Dmitar Stanišić (Дмитар Станишић; born 30 May 1982) is a politician in Serbia. He has served in the Assembly of Vojvodina since 2016 as a member of the Serbian Progressive Party.

==Private career==
Stanišić holds a Bachelor of Laws degree and lives in Sremska Mitrovica.

==Politician==
===Municipal politics===
Stanišić sought election to the Sremska Mitrovica municipal assembly in the 2012 Serbian local elections, appearing in the seventh position on an independent list headed by mayor Branislav Nedimović. He was elected when the list won fifteen mandates and was appointed to the city council (i.e., the executive branch of the city government) on 5 September 2012. Both Nedimović and Stanišić subsequently joined the Progressive Party.
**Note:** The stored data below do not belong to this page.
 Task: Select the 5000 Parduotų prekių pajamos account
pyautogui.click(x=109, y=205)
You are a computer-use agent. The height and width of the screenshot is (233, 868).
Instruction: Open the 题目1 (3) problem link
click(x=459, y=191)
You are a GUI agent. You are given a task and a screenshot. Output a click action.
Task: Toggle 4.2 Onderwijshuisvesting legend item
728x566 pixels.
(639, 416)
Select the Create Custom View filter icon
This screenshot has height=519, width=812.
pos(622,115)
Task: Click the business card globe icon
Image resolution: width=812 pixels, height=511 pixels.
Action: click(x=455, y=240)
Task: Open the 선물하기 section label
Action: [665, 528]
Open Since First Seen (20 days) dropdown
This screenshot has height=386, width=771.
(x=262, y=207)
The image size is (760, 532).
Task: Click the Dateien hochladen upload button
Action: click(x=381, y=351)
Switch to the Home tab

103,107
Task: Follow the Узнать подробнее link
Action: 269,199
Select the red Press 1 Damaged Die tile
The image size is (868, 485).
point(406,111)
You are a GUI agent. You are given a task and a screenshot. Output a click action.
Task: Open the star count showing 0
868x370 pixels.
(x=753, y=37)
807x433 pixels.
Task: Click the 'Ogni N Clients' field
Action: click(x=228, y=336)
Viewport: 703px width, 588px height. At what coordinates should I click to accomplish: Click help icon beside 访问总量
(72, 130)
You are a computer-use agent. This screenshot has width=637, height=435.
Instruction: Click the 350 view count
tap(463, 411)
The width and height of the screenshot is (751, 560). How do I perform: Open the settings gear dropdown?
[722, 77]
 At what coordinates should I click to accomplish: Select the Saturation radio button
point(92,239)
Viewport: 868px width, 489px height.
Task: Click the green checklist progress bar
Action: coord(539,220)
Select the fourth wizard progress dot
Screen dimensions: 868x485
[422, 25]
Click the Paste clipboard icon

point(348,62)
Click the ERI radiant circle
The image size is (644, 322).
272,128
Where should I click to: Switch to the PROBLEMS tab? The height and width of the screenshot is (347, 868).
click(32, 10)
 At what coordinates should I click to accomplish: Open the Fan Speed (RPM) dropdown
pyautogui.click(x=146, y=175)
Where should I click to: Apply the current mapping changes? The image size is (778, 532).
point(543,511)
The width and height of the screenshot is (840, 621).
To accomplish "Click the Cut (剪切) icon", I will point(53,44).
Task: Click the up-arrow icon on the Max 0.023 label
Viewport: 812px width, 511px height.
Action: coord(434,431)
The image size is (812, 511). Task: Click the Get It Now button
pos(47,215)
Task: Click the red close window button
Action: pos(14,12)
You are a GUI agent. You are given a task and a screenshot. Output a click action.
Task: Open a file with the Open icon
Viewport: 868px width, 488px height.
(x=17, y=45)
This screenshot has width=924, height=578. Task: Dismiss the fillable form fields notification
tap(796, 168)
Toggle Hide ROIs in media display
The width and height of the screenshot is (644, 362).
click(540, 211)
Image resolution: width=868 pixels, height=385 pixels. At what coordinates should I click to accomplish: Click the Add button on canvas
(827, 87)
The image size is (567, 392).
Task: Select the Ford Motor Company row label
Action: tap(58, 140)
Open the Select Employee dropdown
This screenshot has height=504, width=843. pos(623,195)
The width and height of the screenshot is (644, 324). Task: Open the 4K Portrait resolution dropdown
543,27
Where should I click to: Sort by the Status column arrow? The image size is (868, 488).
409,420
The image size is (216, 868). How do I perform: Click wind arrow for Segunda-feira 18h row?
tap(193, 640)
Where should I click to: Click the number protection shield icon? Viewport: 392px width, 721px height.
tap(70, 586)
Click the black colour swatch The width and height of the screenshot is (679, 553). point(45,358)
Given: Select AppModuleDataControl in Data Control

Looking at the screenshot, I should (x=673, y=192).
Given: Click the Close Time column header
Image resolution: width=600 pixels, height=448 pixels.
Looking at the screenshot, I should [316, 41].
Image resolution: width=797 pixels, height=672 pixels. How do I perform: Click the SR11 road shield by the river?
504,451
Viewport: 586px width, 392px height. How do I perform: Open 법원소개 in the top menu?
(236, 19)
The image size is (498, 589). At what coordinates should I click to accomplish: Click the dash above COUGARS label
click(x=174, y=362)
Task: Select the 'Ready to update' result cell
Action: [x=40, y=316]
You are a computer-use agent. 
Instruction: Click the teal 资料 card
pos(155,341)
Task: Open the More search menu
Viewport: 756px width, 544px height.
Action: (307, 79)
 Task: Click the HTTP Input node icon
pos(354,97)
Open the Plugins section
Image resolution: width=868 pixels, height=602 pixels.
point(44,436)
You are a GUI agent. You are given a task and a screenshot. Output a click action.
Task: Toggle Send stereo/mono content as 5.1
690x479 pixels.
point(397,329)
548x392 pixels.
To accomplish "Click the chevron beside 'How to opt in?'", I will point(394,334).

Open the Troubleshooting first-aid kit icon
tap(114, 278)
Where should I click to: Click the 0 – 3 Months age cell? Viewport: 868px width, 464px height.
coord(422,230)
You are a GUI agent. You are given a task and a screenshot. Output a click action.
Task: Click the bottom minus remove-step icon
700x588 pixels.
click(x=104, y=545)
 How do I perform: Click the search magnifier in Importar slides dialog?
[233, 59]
Stanišić was not a candidate for re-election at the local level in 2016. He was given the second position on the Progressive list in the 2020 Serbian local elections and was again elected when the list won a majority victory with forty-two out of sixty-one mandates.

===Provincial assembly===
Stanisič received the twelfth position on the Progressive Party's list in the 2016 Vojvodina provincial election and was elected when the list won a majority victory with sixty-three out of 120 seats. He subsequently led the assembly committee for European integration and international cooperation and was the leader of the Vojvodina Assembly's parliamentary friendship group with the Republika Srpska.

He was promoted to the sixth position on the Progressive list for the 2020 Vojvodina provincial election and was elected when the list won an increased majority with seventy-six seats. He was chosen as leader of the Progressive Party group in the assembly after the election and represented the party in official talks concerning the formation of a new coalition government. Stanišić is also a member of the committee on regulations and the committee on issues on the constitutional and legal status of the province.